▶ _Problem_:
Gather every line of the entries that includes the word "Designs".

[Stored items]
--------------------------------------------------

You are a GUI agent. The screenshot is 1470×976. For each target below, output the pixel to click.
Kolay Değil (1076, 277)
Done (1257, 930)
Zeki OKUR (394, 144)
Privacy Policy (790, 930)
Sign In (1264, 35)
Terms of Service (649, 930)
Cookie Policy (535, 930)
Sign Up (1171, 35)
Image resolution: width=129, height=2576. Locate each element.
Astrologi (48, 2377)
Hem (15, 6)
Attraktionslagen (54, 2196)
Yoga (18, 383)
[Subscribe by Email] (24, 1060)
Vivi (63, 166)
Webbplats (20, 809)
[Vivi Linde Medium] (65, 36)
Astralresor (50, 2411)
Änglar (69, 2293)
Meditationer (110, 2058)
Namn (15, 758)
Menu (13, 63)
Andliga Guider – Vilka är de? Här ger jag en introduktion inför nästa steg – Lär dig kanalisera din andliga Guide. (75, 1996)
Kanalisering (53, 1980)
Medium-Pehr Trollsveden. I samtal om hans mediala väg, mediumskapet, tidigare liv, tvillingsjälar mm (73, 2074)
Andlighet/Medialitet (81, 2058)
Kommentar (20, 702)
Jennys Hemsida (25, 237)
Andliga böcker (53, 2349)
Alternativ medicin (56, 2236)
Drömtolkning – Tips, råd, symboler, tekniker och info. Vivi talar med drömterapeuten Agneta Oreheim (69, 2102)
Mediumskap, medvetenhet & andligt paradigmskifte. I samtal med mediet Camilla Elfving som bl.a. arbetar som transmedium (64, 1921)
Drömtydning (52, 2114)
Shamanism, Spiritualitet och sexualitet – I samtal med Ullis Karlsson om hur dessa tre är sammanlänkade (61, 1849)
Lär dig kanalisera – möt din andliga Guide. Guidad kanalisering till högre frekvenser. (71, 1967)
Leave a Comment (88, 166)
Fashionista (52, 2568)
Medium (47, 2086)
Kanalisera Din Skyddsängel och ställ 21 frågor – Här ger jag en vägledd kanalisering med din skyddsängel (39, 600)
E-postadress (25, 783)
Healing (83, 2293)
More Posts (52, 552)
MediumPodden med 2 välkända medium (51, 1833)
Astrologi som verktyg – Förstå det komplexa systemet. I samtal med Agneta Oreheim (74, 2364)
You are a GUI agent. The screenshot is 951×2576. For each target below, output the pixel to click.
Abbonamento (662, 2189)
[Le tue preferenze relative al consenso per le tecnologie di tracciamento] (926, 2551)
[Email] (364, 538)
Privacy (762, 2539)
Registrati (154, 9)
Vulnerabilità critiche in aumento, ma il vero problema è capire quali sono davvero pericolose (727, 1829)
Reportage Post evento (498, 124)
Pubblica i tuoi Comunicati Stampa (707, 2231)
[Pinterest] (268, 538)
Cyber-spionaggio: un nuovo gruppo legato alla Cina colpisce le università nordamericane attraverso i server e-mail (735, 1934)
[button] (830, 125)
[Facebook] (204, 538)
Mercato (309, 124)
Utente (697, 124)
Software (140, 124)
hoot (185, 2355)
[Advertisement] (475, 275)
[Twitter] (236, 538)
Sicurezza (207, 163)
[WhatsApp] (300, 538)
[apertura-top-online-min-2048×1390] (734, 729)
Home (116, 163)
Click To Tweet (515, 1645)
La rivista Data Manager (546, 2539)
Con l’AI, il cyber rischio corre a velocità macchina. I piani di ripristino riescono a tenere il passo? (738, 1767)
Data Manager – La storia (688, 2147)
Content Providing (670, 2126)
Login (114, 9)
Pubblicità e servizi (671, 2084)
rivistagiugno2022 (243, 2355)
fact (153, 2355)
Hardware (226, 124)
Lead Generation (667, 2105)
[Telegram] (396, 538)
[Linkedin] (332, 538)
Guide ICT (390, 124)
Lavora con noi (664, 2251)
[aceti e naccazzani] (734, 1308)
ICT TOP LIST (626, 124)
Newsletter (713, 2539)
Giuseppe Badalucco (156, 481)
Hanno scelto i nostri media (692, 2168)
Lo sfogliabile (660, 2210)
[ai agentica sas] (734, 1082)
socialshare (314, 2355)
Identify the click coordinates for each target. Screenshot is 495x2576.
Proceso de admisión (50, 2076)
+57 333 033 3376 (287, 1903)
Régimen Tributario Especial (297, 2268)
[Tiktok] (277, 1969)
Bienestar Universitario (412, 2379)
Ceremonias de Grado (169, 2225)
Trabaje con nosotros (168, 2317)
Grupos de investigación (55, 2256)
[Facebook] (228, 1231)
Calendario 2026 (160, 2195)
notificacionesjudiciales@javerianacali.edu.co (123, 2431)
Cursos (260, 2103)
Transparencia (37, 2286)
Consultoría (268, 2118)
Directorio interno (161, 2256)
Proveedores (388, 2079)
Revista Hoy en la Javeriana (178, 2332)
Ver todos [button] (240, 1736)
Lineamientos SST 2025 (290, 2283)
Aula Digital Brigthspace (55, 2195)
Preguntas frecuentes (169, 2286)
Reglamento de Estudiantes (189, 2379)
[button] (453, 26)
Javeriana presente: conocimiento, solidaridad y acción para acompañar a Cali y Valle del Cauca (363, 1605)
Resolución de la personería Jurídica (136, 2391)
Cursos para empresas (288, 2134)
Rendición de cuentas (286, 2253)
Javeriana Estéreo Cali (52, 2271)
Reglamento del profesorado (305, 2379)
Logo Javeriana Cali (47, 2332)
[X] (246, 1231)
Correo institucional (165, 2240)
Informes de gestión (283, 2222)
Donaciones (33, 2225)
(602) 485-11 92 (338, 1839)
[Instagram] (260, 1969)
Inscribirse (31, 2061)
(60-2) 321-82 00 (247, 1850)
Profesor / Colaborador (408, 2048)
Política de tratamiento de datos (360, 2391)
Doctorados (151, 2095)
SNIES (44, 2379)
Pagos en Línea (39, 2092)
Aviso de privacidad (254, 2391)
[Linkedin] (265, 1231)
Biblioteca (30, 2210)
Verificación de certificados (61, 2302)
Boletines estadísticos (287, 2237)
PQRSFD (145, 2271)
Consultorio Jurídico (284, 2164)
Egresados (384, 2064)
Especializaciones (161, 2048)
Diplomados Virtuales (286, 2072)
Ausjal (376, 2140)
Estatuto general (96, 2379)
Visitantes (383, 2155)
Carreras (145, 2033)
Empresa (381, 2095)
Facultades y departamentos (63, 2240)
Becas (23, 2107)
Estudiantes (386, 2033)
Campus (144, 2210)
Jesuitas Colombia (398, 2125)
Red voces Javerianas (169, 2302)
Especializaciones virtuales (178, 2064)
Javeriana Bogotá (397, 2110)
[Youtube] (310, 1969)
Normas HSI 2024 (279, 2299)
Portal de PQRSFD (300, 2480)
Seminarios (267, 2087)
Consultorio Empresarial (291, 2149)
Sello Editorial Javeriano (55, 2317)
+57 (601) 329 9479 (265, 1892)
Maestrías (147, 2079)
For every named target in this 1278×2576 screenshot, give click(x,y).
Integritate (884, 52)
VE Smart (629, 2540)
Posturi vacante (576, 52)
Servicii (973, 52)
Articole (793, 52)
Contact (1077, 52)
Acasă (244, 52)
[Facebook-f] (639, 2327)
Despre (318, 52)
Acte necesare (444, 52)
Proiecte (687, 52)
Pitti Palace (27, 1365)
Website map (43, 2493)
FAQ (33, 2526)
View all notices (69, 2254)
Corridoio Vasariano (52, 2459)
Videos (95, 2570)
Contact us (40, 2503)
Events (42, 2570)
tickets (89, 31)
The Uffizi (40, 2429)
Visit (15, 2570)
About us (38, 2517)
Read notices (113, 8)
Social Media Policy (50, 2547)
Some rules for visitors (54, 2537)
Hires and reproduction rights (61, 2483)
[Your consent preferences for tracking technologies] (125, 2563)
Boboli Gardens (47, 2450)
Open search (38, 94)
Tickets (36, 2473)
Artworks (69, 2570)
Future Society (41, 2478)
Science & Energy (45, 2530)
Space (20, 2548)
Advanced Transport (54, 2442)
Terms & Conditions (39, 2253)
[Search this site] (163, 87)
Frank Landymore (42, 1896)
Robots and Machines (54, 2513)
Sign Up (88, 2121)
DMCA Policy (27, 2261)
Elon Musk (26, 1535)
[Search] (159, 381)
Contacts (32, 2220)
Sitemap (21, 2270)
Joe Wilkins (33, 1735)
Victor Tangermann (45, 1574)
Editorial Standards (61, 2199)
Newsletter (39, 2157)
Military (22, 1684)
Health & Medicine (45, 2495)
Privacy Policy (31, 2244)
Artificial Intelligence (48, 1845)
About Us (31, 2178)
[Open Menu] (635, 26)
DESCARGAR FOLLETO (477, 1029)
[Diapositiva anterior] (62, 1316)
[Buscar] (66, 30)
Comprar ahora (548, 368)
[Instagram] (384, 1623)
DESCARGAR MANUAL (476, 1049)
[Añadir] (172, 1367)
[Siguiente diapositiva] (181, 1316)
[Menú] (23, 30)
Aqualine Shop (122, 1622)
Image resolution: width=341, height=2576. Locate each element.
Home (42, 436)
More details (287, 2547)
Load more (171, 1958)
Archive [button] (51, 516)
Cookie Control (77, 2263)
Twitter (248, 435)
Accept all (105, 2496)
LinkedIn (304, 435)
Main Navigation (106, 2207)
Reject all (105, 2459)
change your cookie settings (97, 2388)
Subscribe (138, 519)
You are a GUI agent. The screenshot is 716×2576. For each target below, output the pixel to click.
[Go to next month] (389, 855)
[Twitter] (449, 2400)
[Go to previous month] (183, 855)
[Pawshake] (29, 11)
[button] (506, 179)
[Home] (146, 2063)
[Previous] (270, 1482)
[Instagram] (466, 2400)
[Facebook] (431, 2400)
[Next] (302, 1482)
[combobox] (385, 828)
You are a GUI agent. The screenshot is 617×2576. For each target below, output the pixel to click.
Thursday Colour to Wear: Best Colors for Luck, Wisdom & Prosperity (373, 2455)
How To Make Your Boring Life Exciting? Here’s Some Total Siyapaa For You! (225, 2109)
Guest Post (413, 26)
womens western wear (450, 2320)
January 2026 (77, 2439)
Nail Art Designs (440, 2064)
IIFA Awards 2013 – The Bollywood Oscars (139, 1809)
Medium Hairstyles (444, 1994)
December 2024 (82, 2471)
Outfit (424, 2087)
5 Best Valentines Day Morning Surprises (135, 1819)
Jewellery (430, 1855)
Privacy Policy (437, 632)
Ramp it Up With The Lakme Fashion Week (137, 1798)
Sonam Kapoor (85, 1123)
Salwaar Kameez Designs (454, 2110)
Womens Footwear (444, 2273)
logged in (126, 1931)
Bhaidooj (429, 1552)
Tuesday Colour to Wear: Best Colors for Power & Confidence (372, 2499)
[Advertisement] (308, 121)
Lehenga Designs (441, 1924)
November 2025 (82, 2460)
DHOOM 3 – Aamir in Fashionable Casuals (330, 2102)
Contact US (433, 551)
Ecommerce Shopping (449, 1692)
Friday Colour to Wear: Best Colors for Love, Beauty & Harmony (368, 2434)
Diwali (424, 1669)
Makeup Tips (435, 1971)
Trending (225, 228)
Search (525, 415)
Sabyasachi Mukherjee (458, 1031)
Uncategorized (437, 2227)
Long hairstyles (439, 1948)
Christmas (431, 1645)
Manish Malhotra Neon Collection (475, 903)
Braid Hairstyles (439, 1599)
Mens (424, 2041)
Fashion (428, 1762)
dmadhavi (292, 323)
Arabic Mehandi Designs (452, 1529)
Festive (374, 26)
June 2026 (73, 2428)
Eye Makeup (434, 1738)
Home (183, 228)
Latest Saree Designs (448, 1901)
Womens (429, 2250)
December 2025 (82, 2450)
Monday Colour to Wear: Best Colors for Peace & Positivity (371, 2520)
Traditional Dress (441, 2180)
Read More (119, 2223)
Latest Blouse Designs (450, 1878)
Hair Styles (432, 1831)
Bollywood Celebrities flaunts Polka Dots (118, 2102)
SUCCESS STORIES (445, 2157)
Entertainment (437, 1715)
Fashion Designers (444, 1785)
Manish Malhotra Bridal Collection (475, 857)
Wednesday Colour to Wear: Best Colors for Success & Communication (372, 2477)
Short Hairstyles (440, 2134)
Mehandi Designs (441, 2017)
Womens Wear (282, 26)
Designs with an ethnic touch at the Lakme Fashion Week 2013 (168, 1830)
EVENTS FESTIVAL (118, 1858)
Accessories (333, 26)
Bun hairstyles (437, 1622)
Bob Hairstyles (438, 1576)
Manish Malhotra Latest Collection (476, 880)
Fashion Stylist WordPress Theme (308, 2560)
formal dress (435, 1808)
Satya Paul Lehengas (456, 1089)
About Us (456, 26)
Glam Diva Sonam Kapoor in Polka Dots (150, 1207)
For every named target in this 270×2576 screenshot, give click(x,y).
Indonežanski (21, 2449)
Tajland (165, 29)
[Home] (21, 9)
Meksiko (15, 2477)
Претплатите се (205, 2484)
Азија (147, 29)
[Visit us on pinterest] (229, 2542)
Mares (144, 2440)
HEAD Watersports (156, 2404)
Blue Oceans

--------------------------------------------------

▶ _Final answer_:
Nail Art Designs (440, 2064)
Salwaar Kameez Designs (454, 2110)
Lehenga Designs (441, 1924)
Arabic Mehandi Designs (452, 1529)
Latest Saree Designs (448, 1901)
Latest Blouse Designs (450, 1878)
Mehandi Designs (441, 2017)
Designs with an ethnic touch at the Lakme Fashion Week 2013 (168, 1830)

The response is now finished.